One thing to do, which might require waiting for the pandemic to wind down, is visit some schools. Sit in on classes. Talk to students. Talk to professors. You are going to find that there are a lot of very good universities and a lot of very good professors.
Anyone who has seen my posts over the past couple of years knows that I am not of the “prestige mind set”.
I think that I might have broken the prestige mind set by the somewhat odd method of attending a couple of prestigious universities (MIT for undergrad, Stanford for my master’s degree). Then I got a job. I found that my strongest coworkers come from a very wide range of universities. Some of the very strongest coworkers or other strong experts that I have ever worked with graduated from MIT, Stanford, Rutgers, U.Mass Amherst, UNH, U. of Minnesota, U. Michigan, UVA, UNC, seminary school, SJSU, any one of various IIT’s (in India), Tsinghua, U. Witwatersrand (this was a professor I had), U. Alberta, UBC, McGill, Toronto, and a very very wide range of other schools. I also noticed when I was in graduate school (at Stanford) that the other students there had done their bachelor’s degree at a very, very wide range of universities.
A couple of years ago I had a very tough problem to solve. I had to go to a really top expert, so I asked someone I have known for decades. He is a top expert in this very narrow area who happens to be an MIT graduate. He listened to my problem, them immediately said "you have to talk to ". I went to talk to (another really top expert in this narrow area, and a really nice guy). He listened to the problem, very clearly explained the solution and related considerations. Then we went to lunch. Over lunch we started talking about universities. He graduated from the local in-state public university. His parents could afford it. He did really well there.
I also know someone very well who got their bachelor’s at a school that is not in the top 100 in the US, but is in the top 150. They could save money by living at home. Then they did their master’s at an Ivy League university that happens to have a strong program in their major.
And I know someone who is going very interesting research as an undergraduate student at a university that you have never heard of. One issue is that they go to a small school where you get to know your professors. Another is that they are nice, pragmatic, and at the top of the class so the professors want to work with them.

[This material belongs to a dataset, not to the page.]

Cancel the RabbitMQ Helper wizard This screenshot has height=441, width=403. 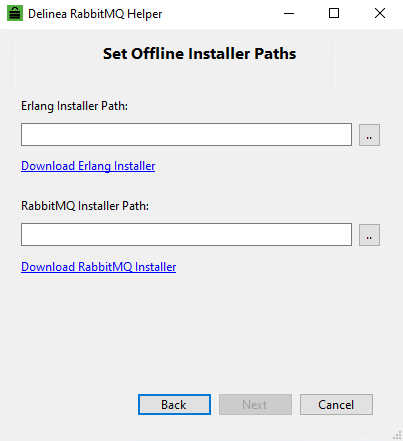coord(336,405)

The point is that there are hundreds of universities with excellent professors and great research opportunities. There are hundreds of universities where the top 10% of students are as strong as the students that you find at Ivy League schools. Really smart people attend a wide range of universities for a wide range of reasons.
Another point is that what you do in university is more important than where you do it.
Looking at rankings is easy. Finding a university that is a good fit for you is tougher. Unfortunately the pandemic makes it even harder since visiting is not practical and there currently are no classes that you can sit in on.